Don DeLillo



Escribir, dice DeLillo, es una actividad al alcance de cualquiera. «El escritor joven descubre que es capaz de ubicarse con más claridad en el mundo poniendo palabras y oraciones en un trozo de papel que no cuesta ni un centavo». Eso fue precisamente lo que hizo el escritor norteamericano, apodado durante mucho tiempo como «el chamán jefe de la Escuela Paranoica de la ficción Estadounidense», cuando era un adolescente: escribir de manera intuitiva para pensar con un nivel de concentración más alto.
        En 1993, año de la entrevista en la revista The Paris Review, DeLillo resaltó la importancia de la escritura para comprender aquello que resultaba un misterio en el mundo de la vida. La acción de poner en palabras las dudas, de describir aquello que permanecía oculto en la realidad, se convirtió muy temprano en una forma de entendimiento, un laborioso estilo para quitarle la ropa a las cosas.

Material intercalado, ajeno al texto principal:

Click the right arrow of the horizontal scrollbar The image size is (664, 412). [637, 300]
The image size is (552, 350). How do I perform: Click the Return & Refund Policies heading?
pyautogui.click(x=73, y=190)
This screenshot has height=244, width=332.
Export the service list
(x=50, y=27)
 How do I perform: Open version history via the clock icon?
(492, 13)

        No es un escritor de tramas ni tampoco pone el foco en sus personajes. Es un escritor de forma y estructuras. La obsesión de Don DeLillo es la palabra y la oración. Cuando empieza una historia no hay «contornos definidos», es algo visual, «en tecnicolor». Quizás alguna lista de acontecimientos cronológicos que lo ayudan a arrancar, pero, sobre todo, el rumbo lo dicta otra cosa: «Hay un ritmo que percibo de forma auditiva, un ritmo que me muestra el camino a través de la oración».

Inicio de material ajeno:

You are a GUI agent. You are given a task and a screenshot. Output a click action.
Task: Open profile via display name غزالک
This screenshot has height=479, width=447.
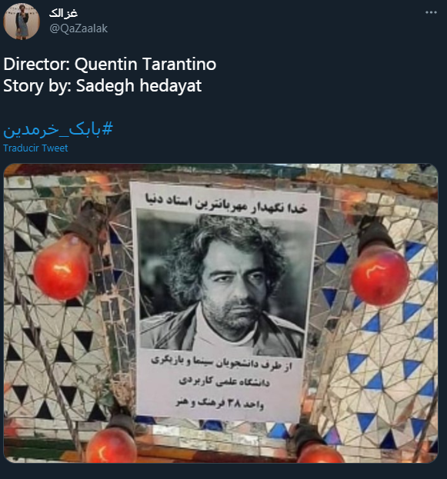63,13
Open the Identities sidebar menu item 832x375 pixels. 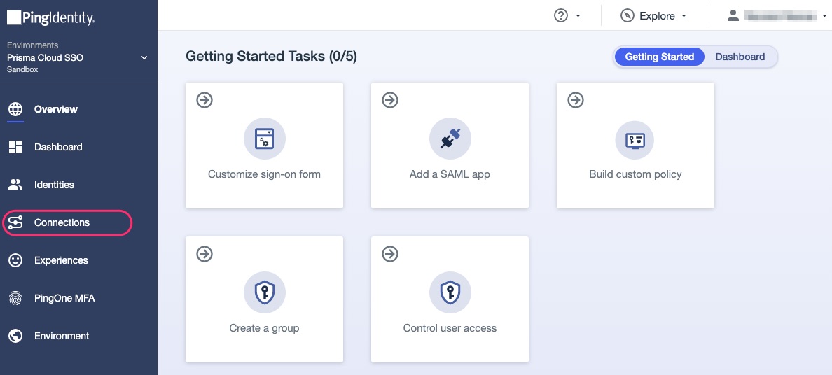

        Por eso escribe a máquina y no a mano. Para DeLillo «las palabras mecanografiadas sobre el papel tienen cierta cualidad escultural. Se establecen conexiones insólitas entre ellas».
        A menudo, parece sugerir, nos inclinamos a buscar las palabras por su significado. Sin embargo, para él, son la forma y el sonido de éstas lo que dicta el destino de la frase.
        «Siempre hay otra palabra que significa más o menos lo mismo y, si no la hay, estudio la posibilidad de cambiar el significado de la frase para conservar el ritmo (…) Estoy absolutamente dispuesto a permitir que el lenguaje me imponga el significado».